There's heaps of well-written, well-footnoted tutorials out there that do an excellent job of explaining the guts of hashing theory, and the various mathematical methods employed in commonly-used modern hash algorithms. I am neither qualified to replicate those efforts, nor convinced any value would be gained in my attempts to do so. Instead, I'll skim over the relevance of hashing to our token-based security model.

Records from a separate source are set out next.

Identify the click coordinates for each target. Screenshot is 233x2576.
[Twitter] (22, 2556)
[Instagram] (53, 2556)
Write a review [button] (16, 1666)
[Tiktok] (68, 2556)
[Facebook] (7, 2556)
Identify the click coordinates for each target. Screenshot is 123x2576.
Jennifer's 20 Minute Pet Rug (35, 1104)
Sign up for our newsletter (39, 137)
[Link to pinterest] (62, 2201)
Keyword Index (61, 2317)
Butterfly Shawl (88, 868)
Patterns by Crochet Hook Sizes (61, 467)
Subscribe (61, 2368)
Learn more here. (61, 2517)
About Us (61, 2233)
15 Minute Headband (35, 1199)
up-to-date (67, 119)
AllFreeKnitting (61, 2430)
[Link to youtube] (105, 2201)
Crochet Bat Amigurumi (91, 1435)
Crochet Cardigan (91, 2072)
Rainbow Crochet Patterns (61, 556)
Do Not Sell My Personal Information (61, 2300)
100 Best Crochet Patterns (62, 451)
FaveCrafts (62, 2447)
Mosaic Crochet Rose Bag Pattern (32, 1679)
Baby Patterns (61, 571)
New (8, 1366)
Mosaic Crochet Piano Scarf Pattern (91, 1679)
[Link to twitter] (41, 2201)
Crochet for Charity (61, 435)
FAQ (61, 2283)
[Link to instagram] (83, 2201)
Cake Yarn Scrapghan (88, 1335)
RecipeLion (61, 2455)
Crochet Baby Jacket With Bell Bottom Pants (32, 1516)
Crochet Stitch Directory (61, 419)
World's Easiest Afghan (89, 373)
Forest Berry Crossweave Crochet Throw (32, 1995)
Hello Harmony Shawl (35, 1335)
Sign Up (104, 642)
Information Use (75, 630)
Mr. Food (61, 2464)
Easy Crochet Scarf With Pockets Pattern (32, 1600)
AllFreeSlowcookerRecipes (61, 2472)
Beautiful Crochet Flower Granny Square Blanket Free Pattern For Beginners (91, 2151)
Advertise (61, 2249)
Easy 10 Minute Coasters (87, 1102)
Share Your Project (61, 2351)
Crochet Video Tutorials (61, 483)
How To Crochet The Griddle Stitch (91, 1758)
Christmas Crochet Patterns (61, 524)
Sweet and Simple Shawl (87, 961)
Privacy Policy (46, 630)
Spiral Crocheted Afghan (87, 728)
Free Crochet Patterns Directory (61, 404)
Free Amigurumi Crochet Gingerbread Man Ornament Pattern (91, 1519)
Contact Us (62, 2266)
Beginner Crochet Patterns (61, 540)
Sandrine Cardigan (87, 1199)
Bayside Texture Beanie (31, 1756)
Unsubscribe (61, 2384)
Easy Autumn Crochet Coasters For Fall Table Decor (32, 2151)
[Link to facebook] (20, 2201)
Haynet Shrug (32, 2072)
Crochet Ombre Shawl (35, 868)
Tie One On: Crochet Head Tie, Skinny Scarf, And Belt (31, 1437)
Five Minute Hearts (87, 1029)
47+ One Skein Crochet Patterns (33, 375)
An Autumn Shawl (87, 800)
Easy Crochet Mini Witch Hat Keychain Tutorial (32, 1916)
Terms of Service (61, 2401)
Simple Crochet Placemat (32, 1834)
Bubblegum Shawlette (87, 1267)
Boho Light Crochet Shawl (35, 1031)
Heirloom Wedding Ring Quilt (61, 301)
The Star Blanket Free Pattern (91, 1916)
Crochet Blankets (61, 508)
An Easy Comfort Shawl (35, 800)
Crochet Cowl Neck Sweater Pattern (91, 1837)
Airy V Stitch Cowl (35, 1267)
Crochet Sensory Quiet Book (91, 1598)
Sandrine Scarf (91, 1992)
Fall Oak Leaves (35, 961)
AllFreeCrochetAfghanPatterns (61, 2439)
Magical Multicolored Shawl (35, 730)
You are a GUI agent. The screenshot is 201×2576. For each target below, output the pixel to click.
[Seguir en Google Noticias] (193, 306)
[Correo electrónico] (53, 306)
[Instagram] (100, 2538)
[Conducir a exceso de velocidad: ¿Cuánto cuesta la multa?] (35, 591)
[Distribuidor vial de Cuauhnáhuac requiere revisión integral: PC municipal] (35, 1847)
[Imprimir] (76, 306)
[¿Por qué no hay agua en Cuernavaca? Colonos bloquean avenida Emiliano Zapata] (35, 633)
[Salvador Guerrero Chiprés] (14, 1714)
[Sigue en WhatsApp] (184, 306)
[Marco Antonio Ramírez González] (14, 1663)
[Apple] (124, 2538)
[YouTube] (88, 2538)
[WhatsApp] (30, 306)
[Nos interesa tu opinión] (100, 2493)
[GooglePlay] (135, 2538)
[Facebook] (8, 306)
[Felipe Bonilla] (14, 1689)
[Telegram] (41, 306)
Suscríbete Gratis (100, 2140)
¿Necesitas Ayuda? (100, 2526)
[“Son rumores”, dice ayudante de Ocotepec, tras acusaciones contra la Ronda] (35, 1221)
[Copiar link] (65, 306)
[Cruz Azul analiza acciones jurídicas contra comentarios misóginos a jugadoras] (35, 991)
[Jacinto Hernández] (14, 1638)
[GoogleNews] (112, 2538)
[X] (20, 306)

Hash functions - let us simply call them "hashes" for now, although their output is also often called a "hash" so we'll try to keep them distinct in our usage - are just one-way transformations of a given input. To say they are one-way is to indicate that, for someone who has the full details of the algorithm being used to do the hashing (there's no "security through obscurity" here, although as Jaron Lanier points out in biology we call such an approach "biodiversity" and tout its robust abilities as a security technique, interestingly enough), it's trivially easy to compute the output of the hash but to go in the "other direction" - to take a given output of a known hash function, and "go back to" the input - is mathematically difficult. At the extreme, we can argue that some hash functions make such an effort - reversing the hash - "computationally intractable," if not formally NP Complete in their level of required computational effort to accomplish.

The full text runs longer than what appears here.